Press Release

Tentative Settlement Reached in Texas Endangered Species Act Lawsuit

Tiger Creek agrees to meet AZA standards within two years and earn AZA accreditation

Contact: media@aldf.org, 707-364-8387 

DALLAS — The Animal Legal Defense Fund and National Foundation for Rescued Animals, an animal exhibitor doing business as Tiger Creek Animal Sanctuary, have tentatively reached a settlement, pending the dismissal of the Endangered Species Act lawsuit filed in March 2022. The Animal Legal Defense Fund filed the complaint over concerns for the welfare of the tigers, lions, and ring-tailed lemurs based on photos, first-hand accounts by former employees, and an official warning issued by the U.S. Department of Agriculture (USDA), among other information. 

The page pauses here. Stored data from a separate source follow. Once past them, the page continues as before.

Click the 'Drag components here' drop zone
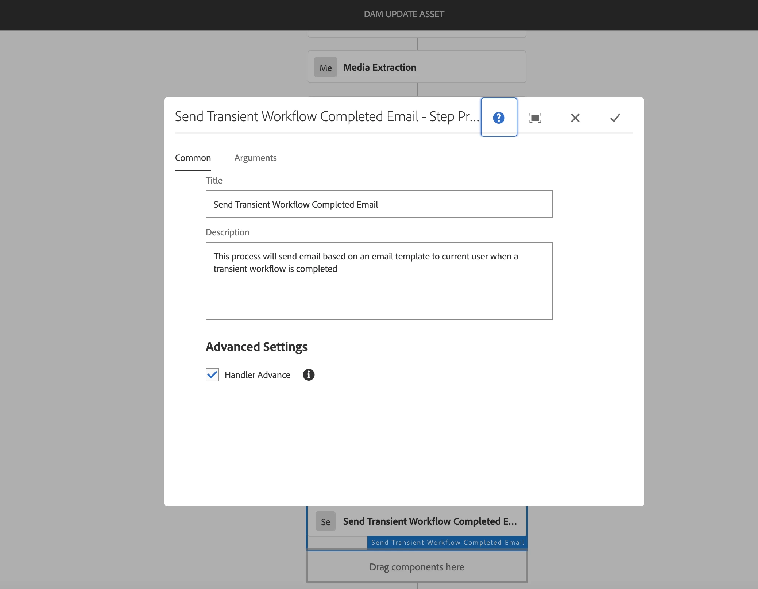Viewport: 758px width, 589px height. click(x=417, y=567)

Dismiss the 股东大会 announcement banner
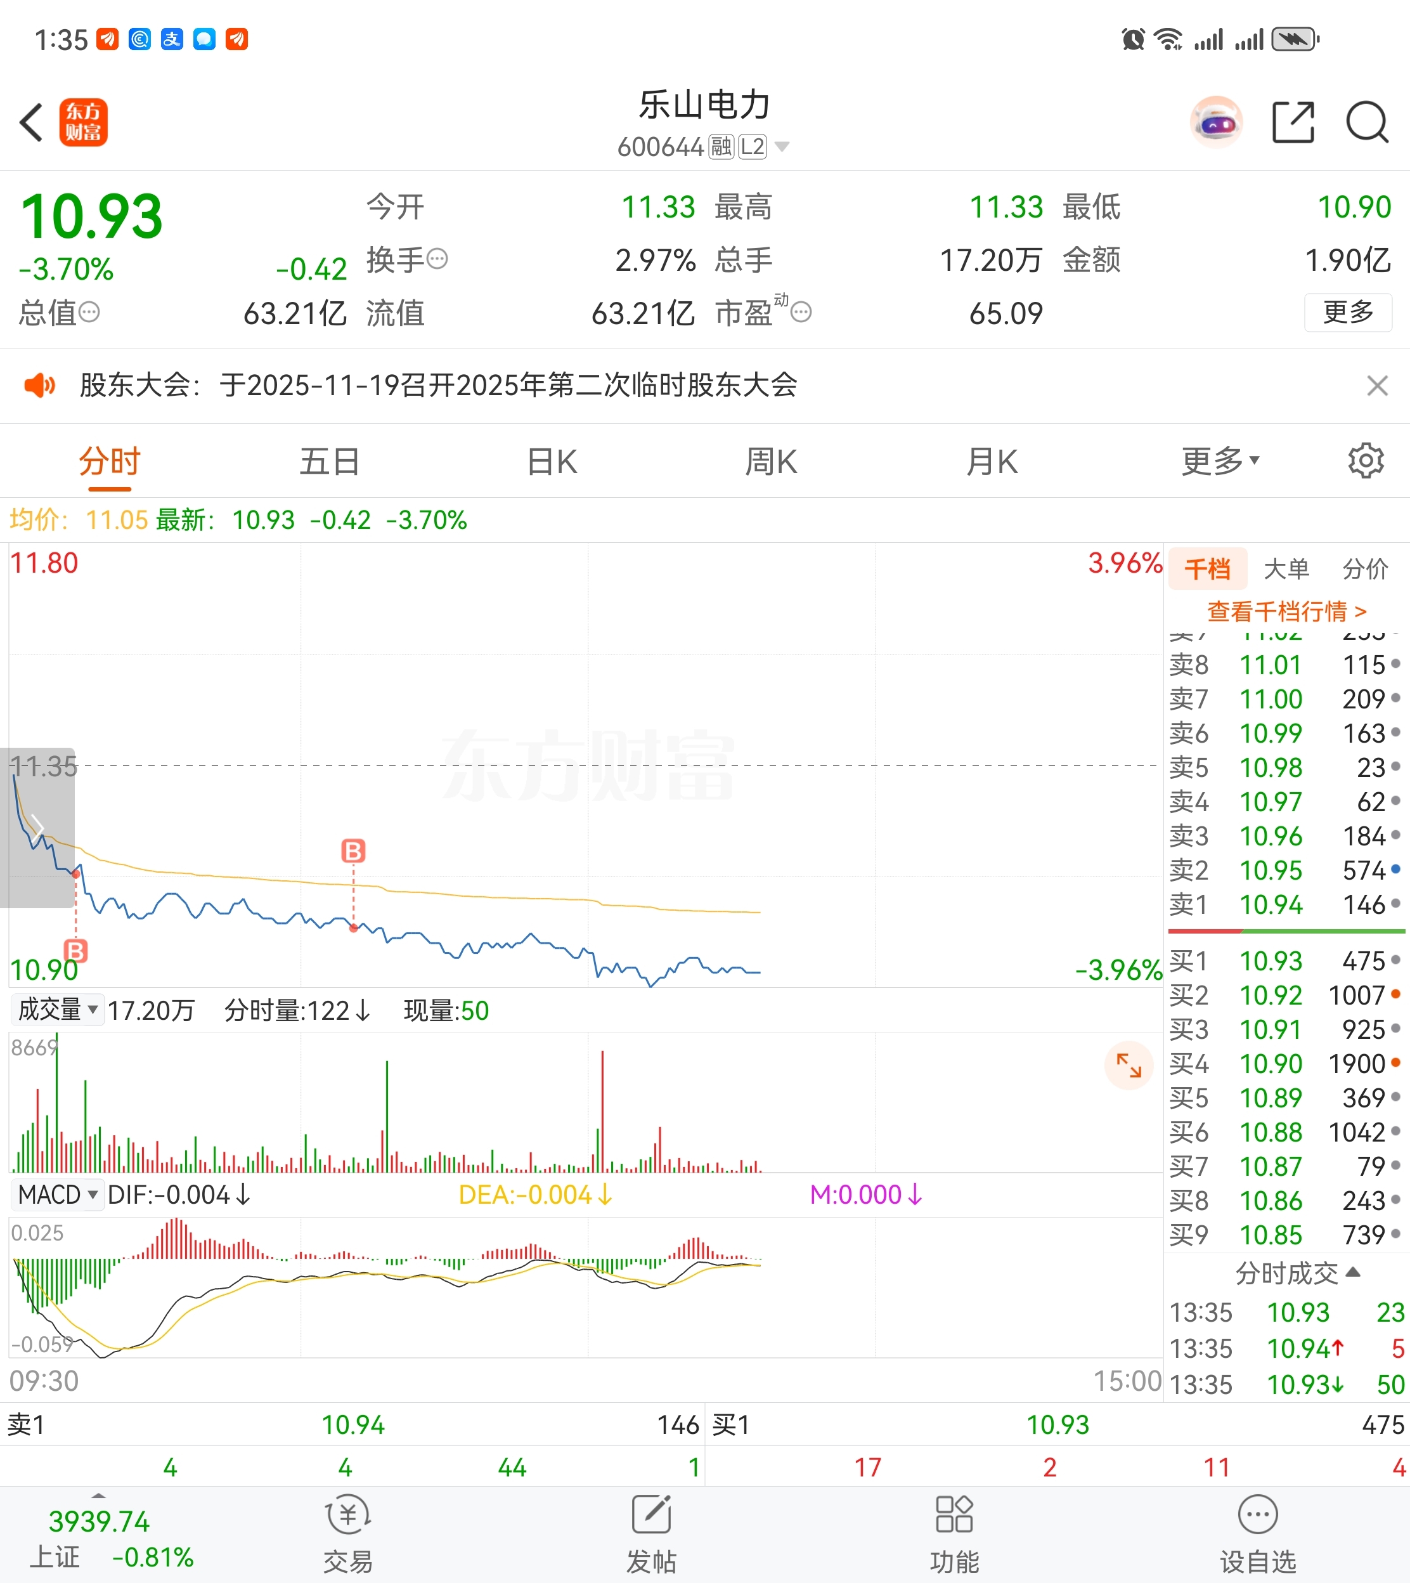tap(1377, 385)
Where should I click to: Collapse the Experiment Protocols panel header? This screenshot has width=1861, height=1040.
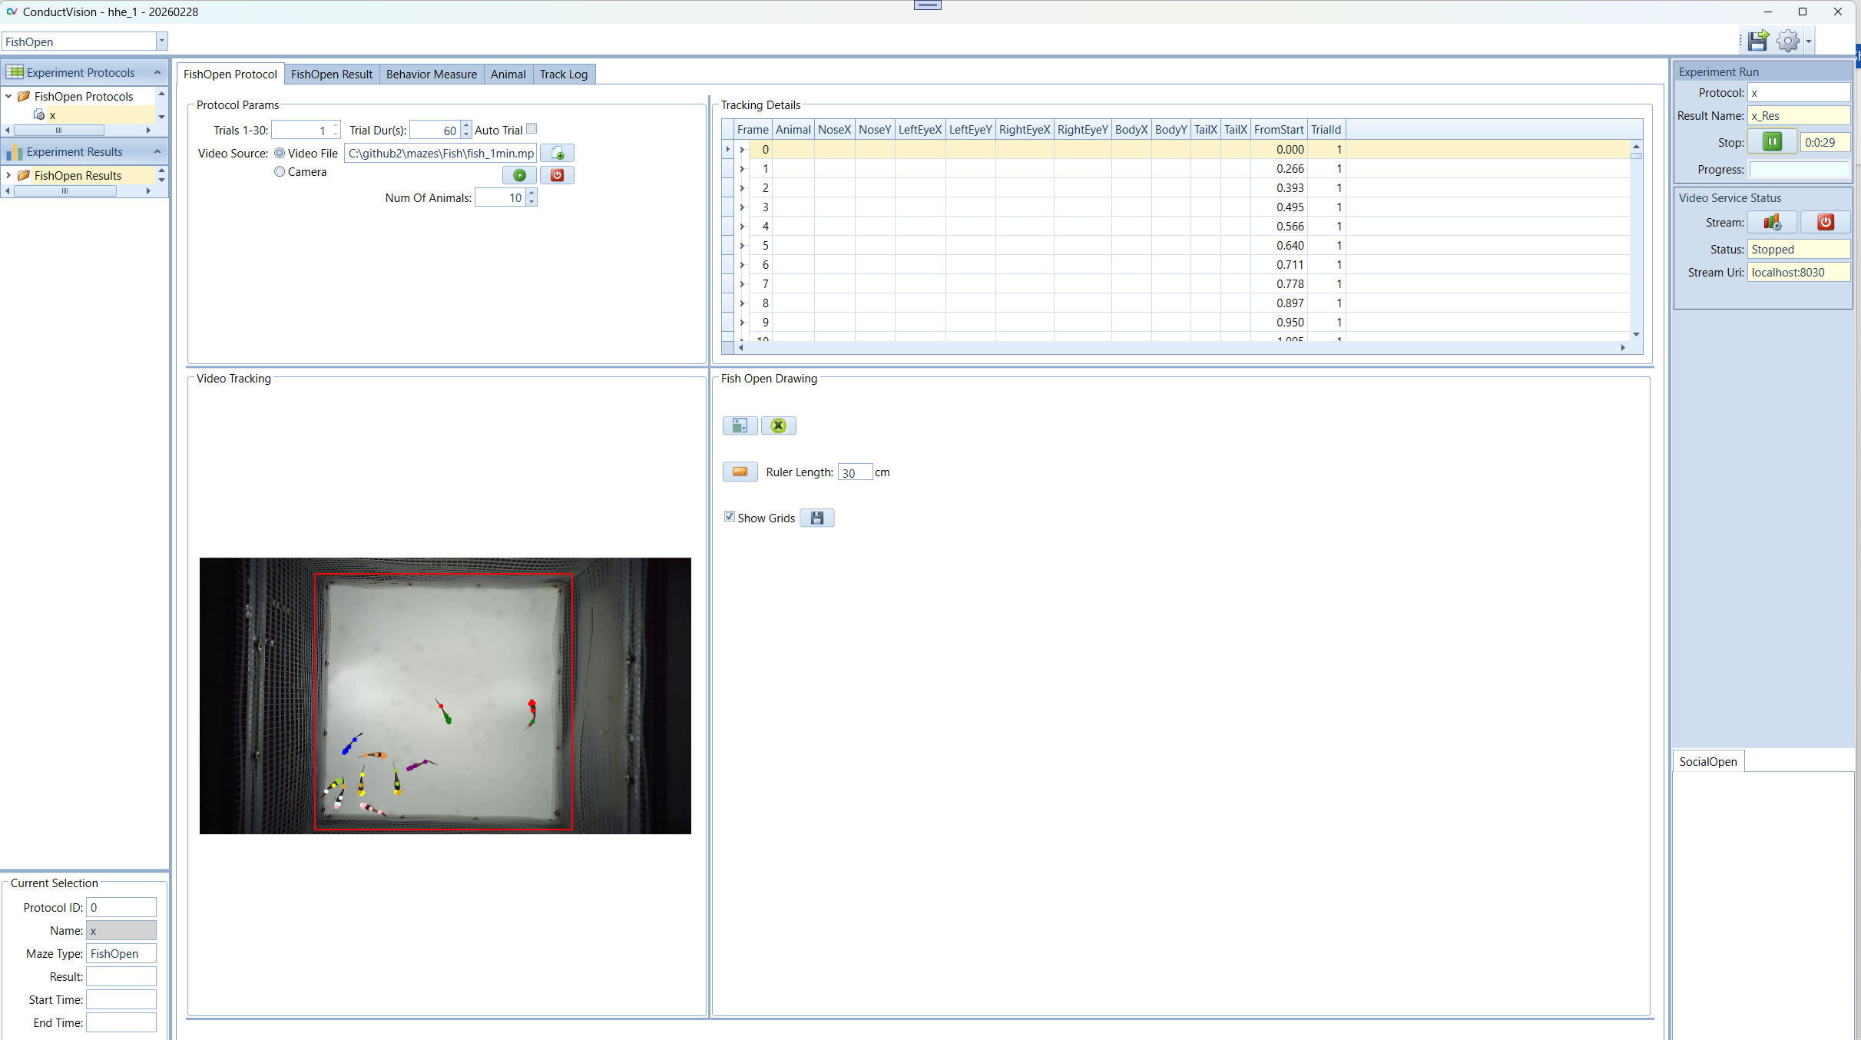click(x=157, y=72)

The tentative settlement states that Tiger Creek agrees to be in full compliance of the Association of Zoos and Aquarium (AZA) standards within two years. This will require significant changes to the facility and level of care being provided to the animals. To ensure the changes are made, a mutually agreed upon neutral, third-party auditor will make visits to Tiger Creek leading up to the two-year deadline to determine if Tiger Creek is AZA compliant. Tiger Creek also agrees to earn its AZA accreditation within five years of the settlement execution. If it is unable to meet that deadline, all of the endangered and threatened animals will be transferred to facilities chosen by the Animal Legal Defense Fund. 

Starting immediately, upon execution, Tiger Creek agrees to:

  • not acquire any new endangered or threatened animals until it is compliant with AZA standards;
  • not breed any endangered species;
  • not allow human interactions with endangered or threatened species outside of that deemed necessary by an attending veterinarian;
  • have an attending veterinarian with heightened training or an expertise in exotic animals;
  • make adjustments to tiger housing as deemed necessary by the attending veterinarian; and
  • provide ring-tailed lemurs with enrichment, nutrition, and veterinary care in compliance with the AZA standards.  

Co-defendants Brian Werner, Tiger Creek founder, and his daughter Emily Owen also agree not to acquire any additional endangered or threatened species in the future.  

“The changes that will go into action immediately will improve the lives of the animals significantly, and with the length of time litigation can take, this is the best-case scenario — with the most immediate effect — for the animals at Tiger Creek,” says Animal Legal Defense Fund Senior Staff Attorney Caitlin Foley. “The settlement provides provisions that the animals will be monitored regularly — and the Association of Zoos and Aquariums has much more vigorous standards than those enforced by the USDA.”  

The settlement agreement has been filed with the court and is expected to be accepted and the case dismissed within seven days.   

Israel Silvas of Dykema Gossett PLLC also served as lead counsel for the Animal Legal Defense Fund in this matter.